I hope that the rumors of its delisting are wrong and that After Burner Climax remains available for a long time to come, but for those who missed out on Out Run Online Arcade (which also was removed a couple of years ago due to an expiring license), I’d hate for yet another SEGA arcade classic to disappear into the digital-only ether and for any SEGA fans to miss out. If you’re still on the fence (and have an Xbox 360, at least), you owe it to yourself to at least try out the free demo, ASAP. Remember, the rumored date for it to disappear forever is December 24.

Being short but sweet, I understand that it may not be worth ten bucks to every single player out there, but everything in the game is executed nearly perfectly, and I expect that the developers at AM2 managed to accomplish everything they intended to.

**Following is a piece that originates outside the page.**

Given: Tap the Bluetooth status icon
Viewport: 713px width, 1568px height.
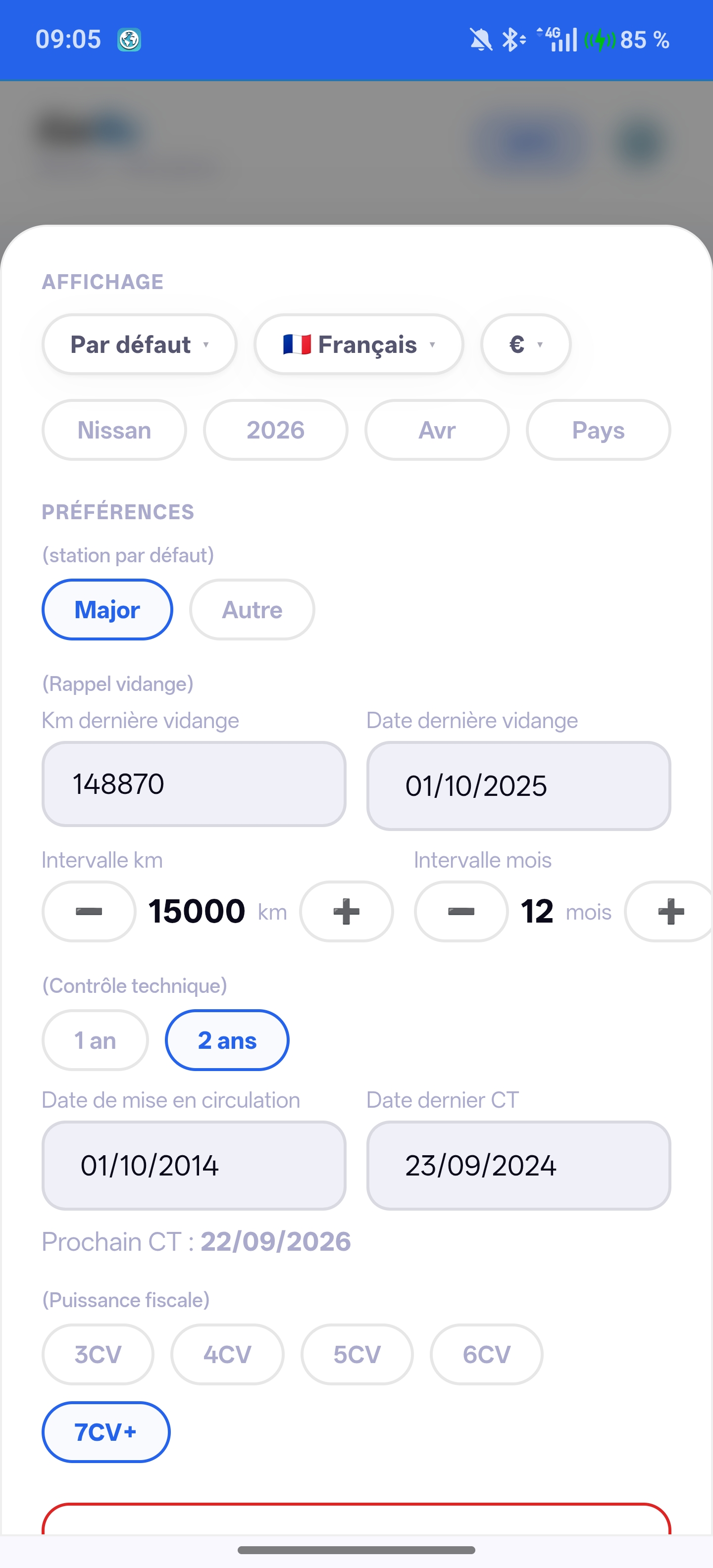Looking at the screenshot, I should (512, 40).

After Burner Climax is possibly the perfect realization of the original After Burner vision. Play it before it’s too late.

PROS:

+ Replicates the rush of the arcade original
+ Lots of unlockable customization options
+ Cheesy yet rockin’ tunes
+ Easy achievements/trophies

CONS:

– Not terribly innovative
– Short
– May be considered too easy
– A few cheap hits

5-SN-Excellent

The Mobile Difference

The mobile version of After Burner Climax attempts to cram all of the goodness of the console versions into a convenient, pocket-sized port, and to a large degree, it succeeds. I won’t bore you with rewriting too much of what I’ve already droned on about in the console version review. The mobile version has pretty much all of the gameplay and options of its console counterpart, including all the great tunes, multiple planes and pathways, and the unlockable customization options.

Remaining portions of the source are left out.